Time Marches On

September 21st, 2014 Leave a comment Go to comments

On August 27, 2014, Andy Thomason, news reporter for The Chronicle of Higher Education wrote: “You are getting older. You are older now than you were at the moment this page first loaded. And now you’re even older, and you can’t stem the tide of time.” What he wrote, of course, is correct. From the minute we are born, we continue every second of our lives to get older. Over time, this can become somewhat disconcerting. I suggest that there is, however, something we can do to make each stage of our lives more rewarding. 

As human beings, male and female, young and old, we never seem satisfied with where we are in life.  For example:


  • If we have older brothers or sisters, we want to be able to do the things they do.
  • When we are in nursery school, we want to be in kindergarten.
  • When we are in kindergarten, we want to be in grade school.
  • When we are in grade school, we want to be in middle school.
  • When in middle school, we want to be in high school.
  • When we are in high school, we want to learn to drive, get a driver’s license, use the family car, and go on dates.
  • When we are seniors, we look forward to graduation.
  • When we graduate from high school or college, we look forward to getting a job, having our own apartment, and having a car of our own.
  • When we get an apartment we are able to afford, we remember how good our digs were, in high school when we lived at home, or at college when we were in the college residence halls or a sorority or fraternity house.
  • When we get our first car, we remember how good it was to use the family car, when we were not faced with monthly car payments and when someone else paid for gas, oil changes, new tires, general maintenance, and insurance.
  • When we get married, we look forward to having children, but when we have very young babies that take total looking after, we look forward to when they can begin doing things for themselves. But when they begin to crawl and then walk, we have to spend time watching where they are. When they are young and unable to feed themselves, we look forward to when they can feed themselves.  But when they are older and insist on feeding themselves, we have trouble coping with their messes.
  • Young adult men tinge their hair with gray in the temples so they will look more mature, but when they get older, and real gray comes in, they dye their hair so they will look younger.
  • Women begin to dye their hair early on, using various colors, often with highlights. Colors and styles change with age, but once coloring hair is started, it frequently is a lifelong process.
  • When we get older, both men and women get tucks here and there or a little Botox every now and then.
  • When we have a job, we look forward to time off, long weekends, vacations, and finally to retirement.
  • After we retire, we have too much time on our hands and not enough money in our pockets, and we wish life were different.
  • As we grow older and are not able to do many of the things we did in our younger days, we wish we were younger.
  • When we are very ill and in pain we wish we were dead. 

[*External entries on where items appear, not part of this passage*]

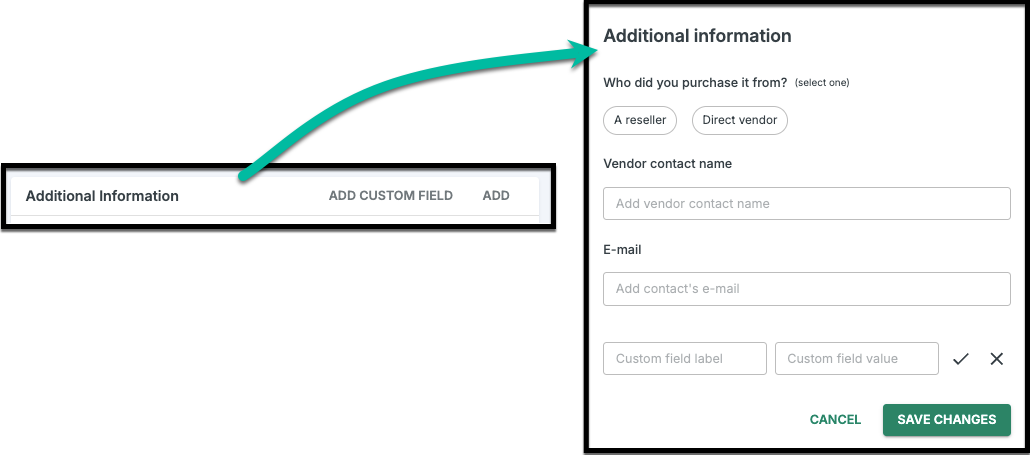This screenshot has height=455, width=1030.
Task: Click the "E-mail" field label
Action: (622, 249)
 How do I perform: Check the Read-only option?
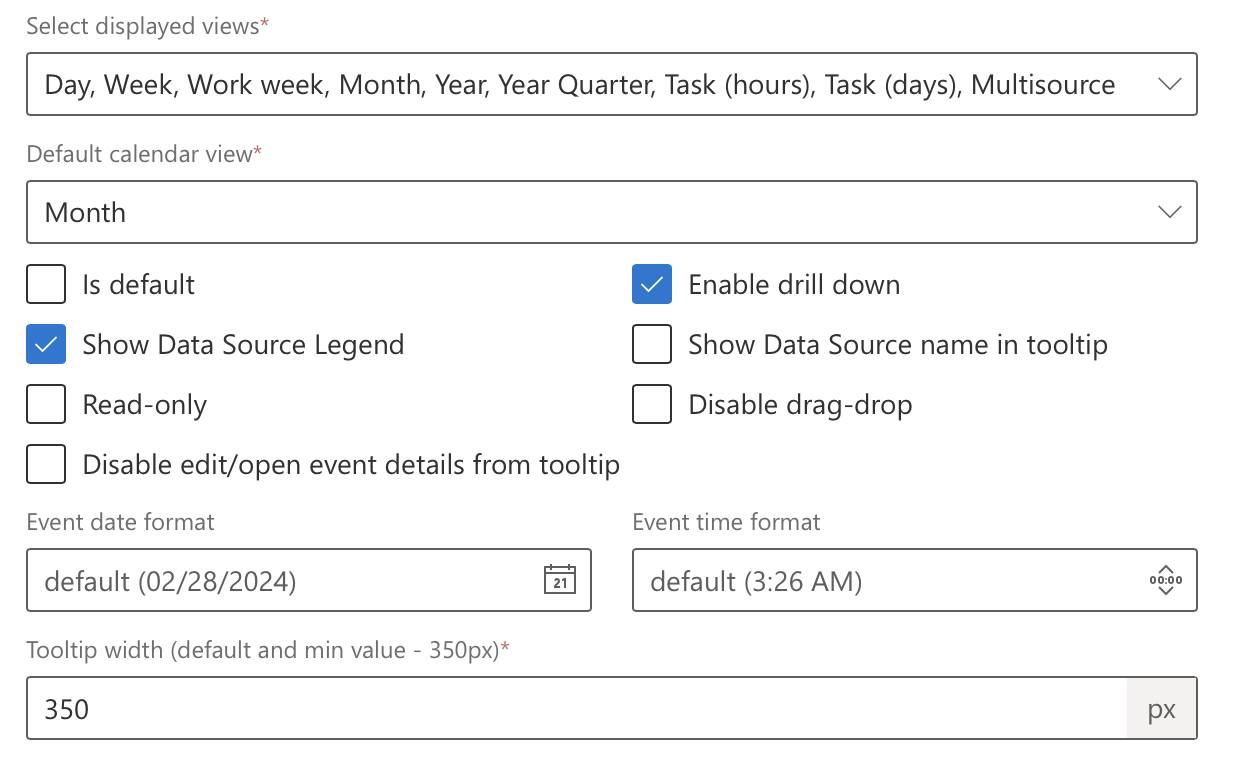coord(46,404)
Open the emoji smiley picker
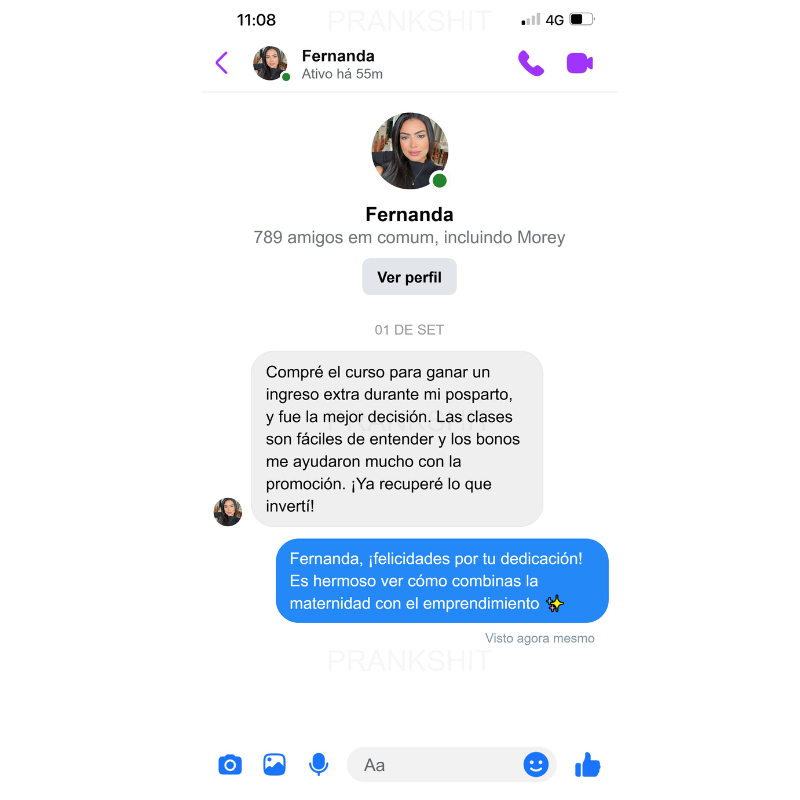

We just never seem to be satisfied with where we are in life or how God has created us. 

In the Old Testament book of “Ecclesiastes,” third chapter, we read: “For everything there is a season and a time for every matter under heaven:

   a time to be born, and a time to die; . . .

   a time to weep, and a time to laugh;

   a time to mourn, and a time to dance; . . . 

   a time to embrace, and a time to refrain from embracing;

   a time to seek, and a time to lose;

   a time to keep, and a time to cast away; . . .

   a time to keep silence, and a time to speak; . . .

   a time for war, and a time for peace.” (Revised Standard Version) 

These are some of the more personal times mentioned in this passage. And we need to realize and accept that God, the Creator, created us to experience different times or stages in our lives. God intended for us to grow older with each tick of the clock. 

In preparation for one of our high school reunion many years after graduation, the chairperson of our reunion suggested that each of us write about the best time of our lives. I gave this careful thought and simply wrote: “The present is the best time of my life.” 

Even though I am much older now and not as physically agile as I was in my earlier years, and have various aches and pains that naturally accompany growing older, I have a wisdom and understanding that are only possible by experiencing life. I write a weekly column for The Huffington Post. I have time to ride my bicycle when I want to. I am one of the senior members of our family, and younger members come to me to seek advice. I have grandchildren to dote over and to brag about as they pass from one stage of life to the next on their way to becoming mature adults. There are now two great grandchildren who have started the cycle again. And there are all those younger family members who insist on helping me (sometime more than I wish).   

Yes, life is good! 

Now is now! Now is what it is! And we need to make the best of today even better in the tomorrows that lie ahead.